I wonder how long it took to scrub all the meaning out of it.

hush1
1 / 5 (1) Jun 24, 2011
Great efforts are made to assign the concept 'location' an absolute meaning. Location has to be relative to anything imagined.
The classic aid to location is dimensionality.
Information(here)is used without reference to location.
Establishing location using any form of reference adds information to any concept under consideration.
Deesky
5 / 5 (3) Jun 25, 2011
I think it's not about "measurement information" being transmitted faster than light, but rather that the notion of there being any space in between say, two entangled particles, is a flawed human concept, and that perhaps until something acts on it, they are not "two" different items at all, but rather some sort of "reflection" of one item.

Two entangled particles are in a sense a single unit - they share the same quantum state. But they can nevertheless be physically separated by vast distances, and yet the act of measuring one will instantaneously affect the other (though no information can be thus communicated). But explaining the effect away by saying the particles are just a single system, even though they could be separated by light years of distance, doesn't explain away the spookiness of it all.
hush1
1 / 5 (2) Jun 25, 2011
"Entanglement" I believe is a translation misnomer. If you are bilingual (German/English, English/German), you will 'know' equivalency between the translation of the 'concept' does not exist.

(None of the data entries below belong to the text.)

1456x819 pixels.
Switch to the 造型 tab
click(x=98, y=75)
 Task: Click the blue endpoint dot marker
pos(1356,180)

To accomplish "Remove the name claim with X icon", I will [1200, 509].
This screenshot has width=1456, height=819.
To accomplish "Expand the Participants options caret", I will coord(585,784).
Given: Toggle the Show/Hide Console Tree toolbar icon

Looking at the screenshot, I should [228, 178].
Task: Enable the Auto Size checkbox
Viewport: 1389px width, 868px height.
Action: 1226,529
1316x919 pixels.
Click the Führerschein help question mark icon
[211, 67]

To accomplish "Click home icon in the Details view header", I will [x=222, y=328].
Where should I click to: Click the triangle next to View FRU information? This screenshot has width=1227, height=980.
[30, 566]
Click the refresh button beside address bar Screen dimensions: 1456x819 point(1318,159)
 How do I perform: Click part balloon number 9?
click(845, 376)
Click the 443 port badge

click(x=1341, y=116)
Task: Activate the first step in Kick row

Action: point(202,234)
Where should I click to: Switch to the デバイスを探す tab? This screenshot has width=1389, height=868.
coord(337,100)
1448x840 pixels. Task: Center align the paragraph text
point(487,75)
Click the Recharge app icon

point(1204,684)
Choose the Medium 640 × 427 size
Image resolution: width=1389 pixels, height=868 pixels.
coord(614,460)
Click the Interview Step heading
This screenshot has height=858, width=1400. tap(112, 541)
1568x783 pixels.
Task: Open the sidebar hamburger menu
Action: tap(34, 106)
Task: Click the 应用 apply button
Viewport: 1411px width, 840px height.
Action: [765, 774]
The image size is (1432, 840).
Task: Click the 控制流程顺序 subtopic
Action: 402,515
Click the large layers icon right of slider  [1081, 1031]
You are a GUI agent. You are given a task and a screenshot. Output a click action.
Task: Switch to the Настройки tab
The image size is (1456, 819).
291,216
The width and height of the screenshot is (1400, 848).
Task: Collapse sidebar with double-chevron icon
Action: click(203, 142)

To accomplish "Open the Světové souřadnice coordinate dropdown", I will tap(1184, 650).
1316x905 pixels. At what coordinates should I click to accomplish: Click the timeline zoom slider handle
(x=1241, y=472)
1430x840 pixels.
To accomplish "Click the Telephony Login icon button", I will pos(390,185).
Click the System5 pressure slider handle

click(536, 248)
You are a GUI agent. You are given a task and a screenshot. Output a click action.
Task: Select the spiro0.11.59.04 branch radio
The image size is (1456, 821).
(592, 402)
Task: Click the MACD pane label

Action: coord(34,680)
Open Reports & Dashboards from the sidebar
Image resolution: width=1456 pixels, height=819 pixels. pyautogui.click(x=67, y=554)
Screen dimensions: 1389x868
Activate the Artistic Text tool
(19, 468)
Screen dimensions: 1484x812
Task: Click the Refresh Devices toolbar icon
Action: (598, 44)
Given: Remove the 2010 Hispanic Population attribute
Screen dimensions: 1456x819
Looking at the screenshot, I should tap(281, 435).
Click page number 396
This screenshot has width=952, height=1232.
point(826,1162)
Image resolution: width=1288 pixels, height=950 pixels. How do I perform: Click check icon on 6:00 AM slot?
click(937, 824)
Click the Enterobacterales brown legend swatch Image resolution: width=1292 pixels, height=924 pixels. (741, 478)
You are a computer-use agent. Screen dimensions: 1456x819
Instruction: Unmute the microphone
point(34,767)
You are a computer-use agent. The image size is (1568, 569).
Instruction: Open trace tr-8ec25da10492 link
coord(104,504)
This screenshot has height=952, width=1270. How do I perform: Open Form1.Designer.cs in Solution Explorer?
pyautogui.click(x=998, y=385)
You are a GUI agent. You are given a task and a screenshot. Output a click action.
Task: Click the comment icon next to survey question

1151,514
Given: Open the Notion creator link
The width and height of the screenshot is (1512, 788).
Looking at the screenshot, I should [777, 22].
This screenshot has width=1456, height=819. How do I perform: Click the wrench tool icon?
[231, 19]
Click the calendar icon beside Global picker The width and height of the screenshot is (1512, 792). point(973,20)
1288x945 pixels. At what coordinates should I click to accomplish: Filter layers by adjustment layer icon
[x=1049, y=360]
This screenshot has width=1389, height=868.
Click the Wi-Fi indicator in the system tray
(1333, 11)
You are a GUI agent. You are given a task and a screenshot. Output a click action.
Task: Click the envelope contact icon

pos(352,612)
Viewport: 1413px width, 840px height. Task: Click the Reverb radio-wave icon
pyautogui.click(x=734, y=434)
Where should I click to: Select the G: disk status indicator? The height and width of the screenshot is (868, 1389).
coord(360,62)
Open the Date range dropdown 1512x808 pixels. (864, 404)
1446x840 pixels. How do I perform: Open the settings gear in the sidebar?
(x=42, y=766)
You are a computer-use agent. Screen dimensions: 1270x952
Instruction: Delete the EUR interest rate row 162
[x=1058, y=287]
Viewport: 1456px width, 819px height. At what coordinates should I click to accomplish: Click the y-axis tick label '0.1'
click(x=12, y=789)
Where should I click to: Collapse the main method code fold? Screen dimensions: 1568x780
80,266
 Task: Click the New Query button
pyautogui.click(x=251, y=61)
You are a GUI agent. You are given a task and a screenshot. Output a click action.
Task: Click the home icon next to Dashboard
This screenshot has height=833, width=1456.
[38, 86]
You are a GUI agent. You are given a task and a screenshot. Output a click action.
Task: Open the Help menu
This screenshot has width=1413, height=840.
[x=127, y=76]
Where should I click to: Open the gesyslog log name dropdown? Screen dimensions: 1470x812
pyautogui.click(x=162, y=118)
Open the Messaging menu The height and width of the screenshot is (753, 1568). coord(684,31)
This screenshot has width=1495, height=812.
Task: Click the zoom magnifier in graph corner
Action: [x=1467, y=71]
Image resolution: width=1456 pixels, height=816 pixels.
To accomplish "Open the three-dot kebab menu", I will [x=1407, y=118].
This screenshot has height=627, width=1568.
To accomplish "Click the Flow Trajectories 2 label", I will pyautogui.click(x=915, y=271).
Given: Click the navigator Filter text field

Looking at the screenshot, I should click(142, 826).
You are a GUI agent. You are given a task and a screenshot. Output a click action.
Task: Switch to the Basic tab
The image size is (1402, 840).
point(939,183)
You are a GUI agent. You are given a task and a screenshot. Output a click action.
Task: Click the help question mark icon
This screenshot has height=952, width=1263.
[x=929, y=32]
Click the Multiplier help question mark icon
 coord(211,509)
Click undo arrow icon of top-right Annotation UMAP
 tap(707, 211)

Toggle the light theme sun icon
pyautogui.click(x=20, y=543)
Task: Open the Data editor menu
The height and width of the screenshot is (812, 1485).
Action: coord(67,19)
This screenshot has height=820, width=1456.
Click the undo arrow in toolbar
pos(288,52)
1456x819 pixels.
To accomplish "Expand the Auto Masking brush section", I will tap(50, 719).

Languages using words are never equivalent. Equivalency among the words of all languages implies redundancy, not extension.
(The conclusion leads to only one outcome - Only one (worded) language is needed to expression any concept completely.)

All translation morphs meaning.
And I refuse to make probability wear the shoe of causality.
scikud
not rated yet Jun 26, 2011
I remember the days when people wrote articles with actual content.